Saucon Rail Trail: A Brief History
Before the Saucon Rail Trail had become what it is today, 5 miles of beautiful trail, it was a railroad called the North Pennsylvania Railroad (N.P.R.R.). Through the years, the railroad name was transformed, merged, consolidated and transferred through many railroad companies.
Historically, the North Pennsylvania Railroad was used for our local economic development in our four municipalies: Lower Saucon Township, Hellertown, Upper Saucon Township and Coopersburg. Local industries and products were supported by the railroad; such as, anthracite coal, farming, commuter transportation, iron ore, mail services, dry goods/groceries and grains. It was a powerful mode of transport. (N.P.R.R.) linked Philadelphia to Bethlehem and to coal regions north. Before the railroad, the route took 8 hrs to travel by stagecoach, or several days by canal boat. It took only 3 hours by railcar. Listed below are some landmark dates in the rich history of the Saucon Rail Trail.
1855: On July 2nd, 1855, the construction of the North Pennsylvania Railroad began in Philadelphia, PA.
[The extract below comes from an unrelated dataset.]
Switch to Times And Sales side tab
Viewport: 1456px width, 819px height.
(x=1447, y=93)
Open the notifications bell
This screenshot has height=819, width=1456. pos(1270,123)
1857: Opens from Philadelphia to Freeemansburg and Easton, PA
1858: (N.P.R.R.) was completed through Bethlehem, PA
1879: On May 15, 1879, the (N.P.R.R.) was leased to Philadelphia and Reading Coal and Iron Company (later changed to Reading Line).
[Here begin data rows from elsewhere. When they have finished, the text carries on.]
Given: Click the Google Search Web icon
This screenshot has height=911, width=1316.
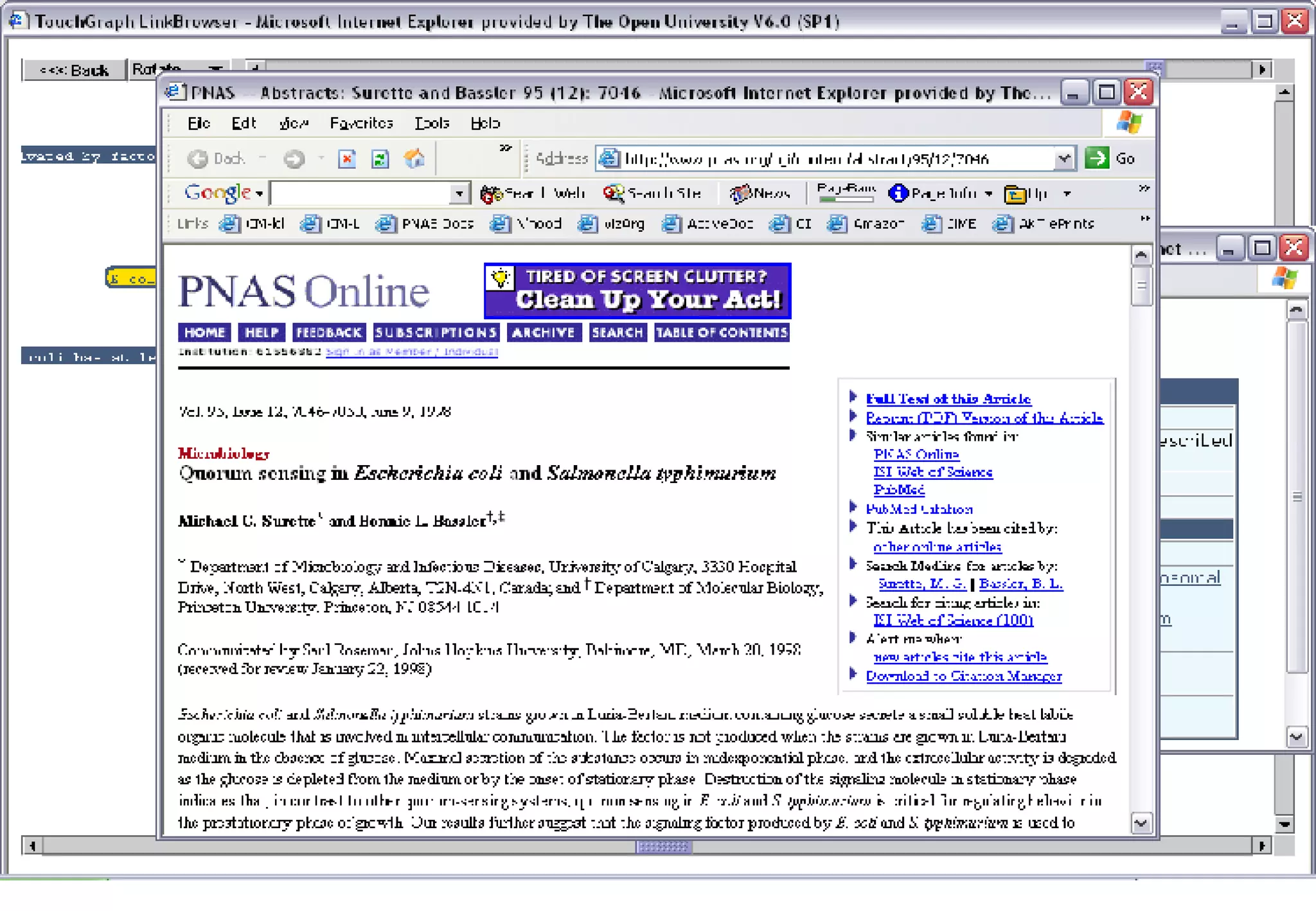Looking at the screenshot, I should click(492, 193).
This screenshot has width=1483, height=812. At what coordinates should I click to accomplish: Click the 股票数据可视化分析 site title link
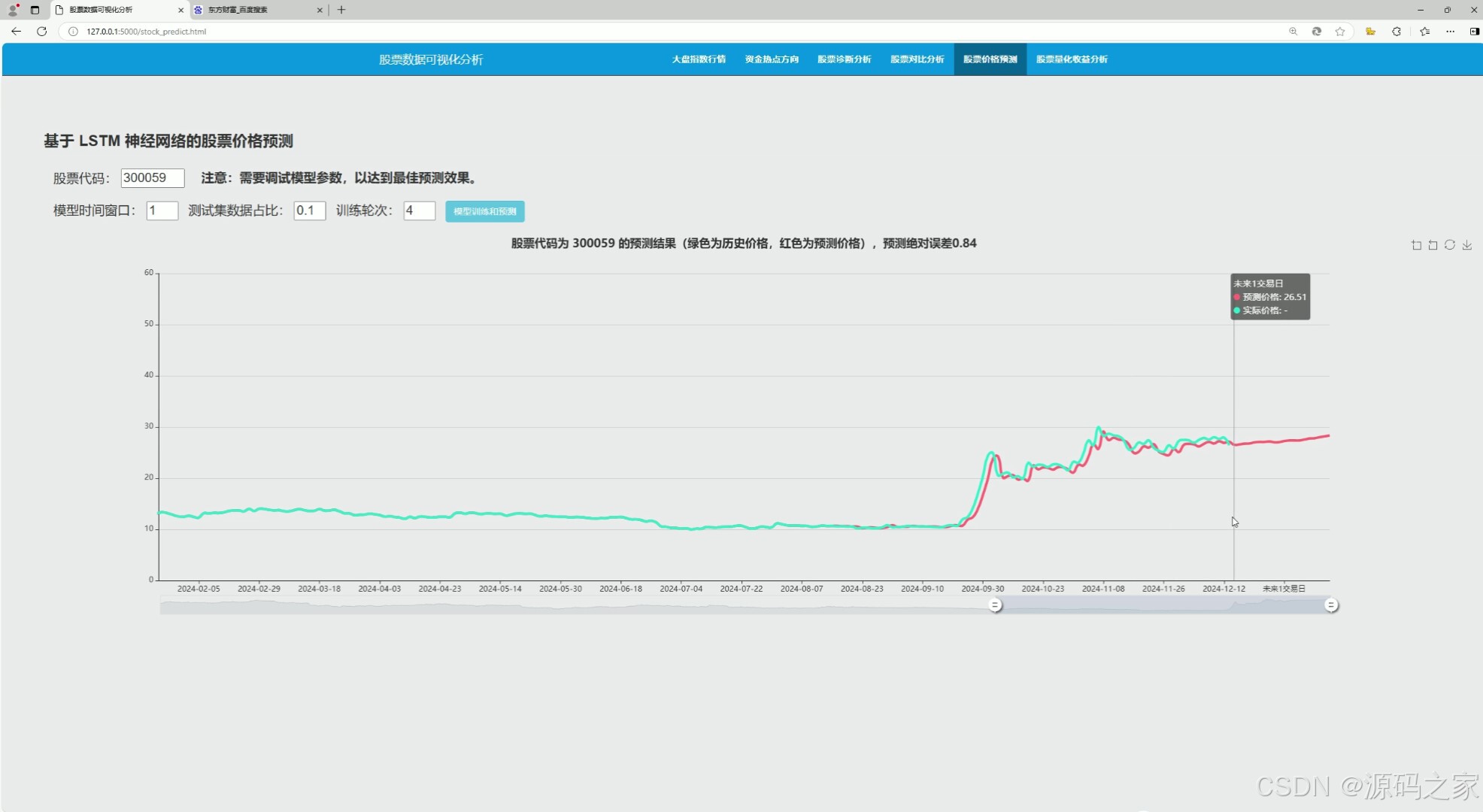tap(431, 59)
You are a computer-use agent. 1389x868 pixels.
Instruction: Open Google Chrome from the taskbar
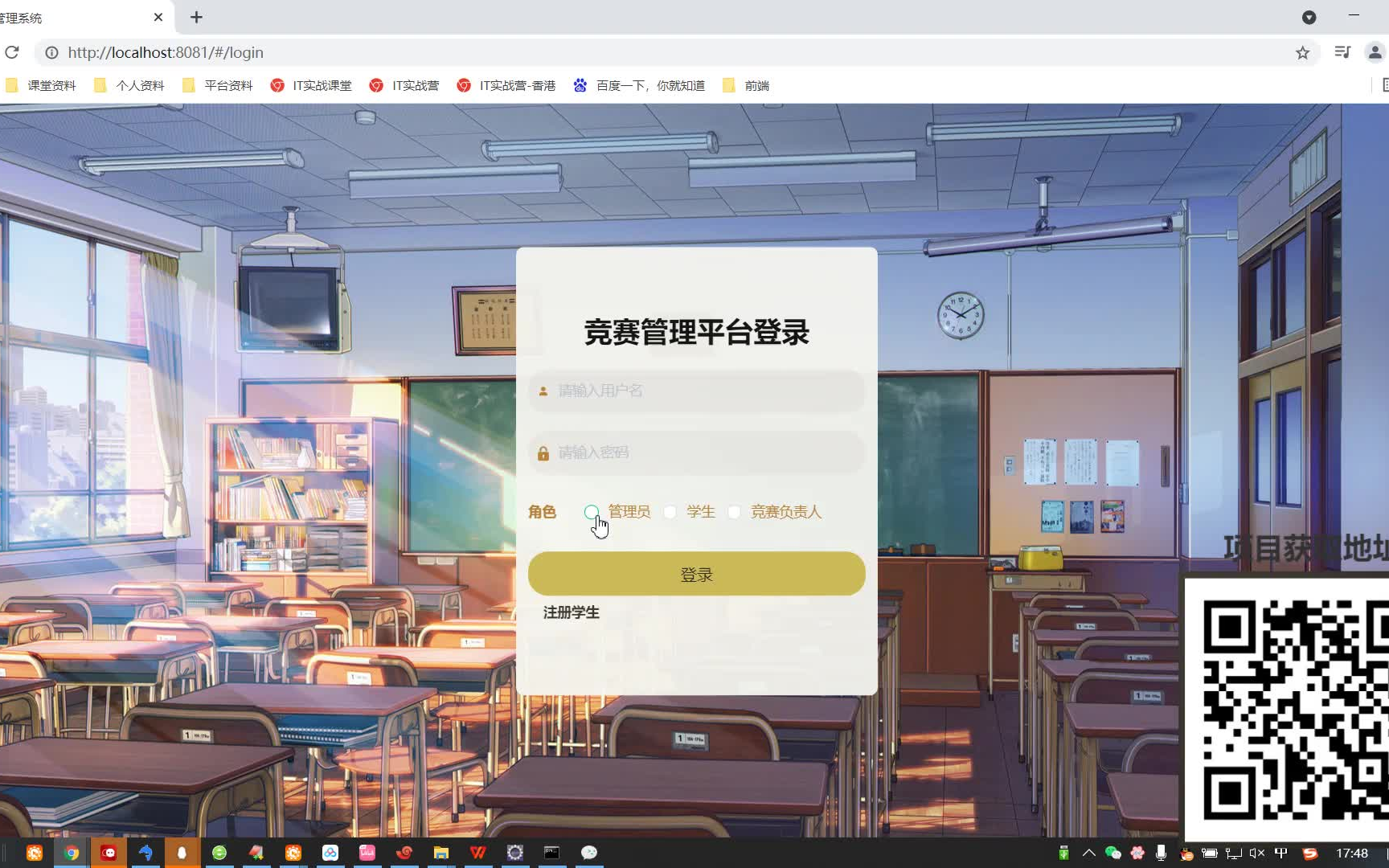point(72,853)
1917: Peak of coal productions and Reading Railroad was the railroad that transported it in the area.
1920: Changed from Philadelphia and Reading Coal and Iron Company to Reading Line because of government legislation to abolish railroad monopolies.
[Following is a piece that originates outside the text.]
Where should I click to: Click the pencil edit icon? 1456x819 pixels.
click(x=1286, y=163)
1952: Reading Line transferred from Steam to Diesel Locomotives for freight trains.
1963: Last Steam Train on line. Three to Four Steam Train were used for only excursion/leisure rides.
1976: ConRail (Consolidated Railroad) was created by government because Penn Central Transportation and other lines, such as, Lehigh Hudson Railroad, Lehigh Valley Railroads were going through bankruptcy. The Reading Railroad became part of ConRail at this time. Then, in the same year, ConRail was transferred to SEPTA.
1981: July 26, 1981 SEPTA commuter lines terminated to Bethlehem (ending 124 years of service).
1984: Last train on line.
2008: SEPTA issued $2 million contract for the removal of rails and ties.
2009: SEPTA 30 year lease signed for Townships/Boroughs to create Saucon Rail Trail (SRT).
2011: SRT opens between Hellertown and Upper Saucon Township—(first phase of trail).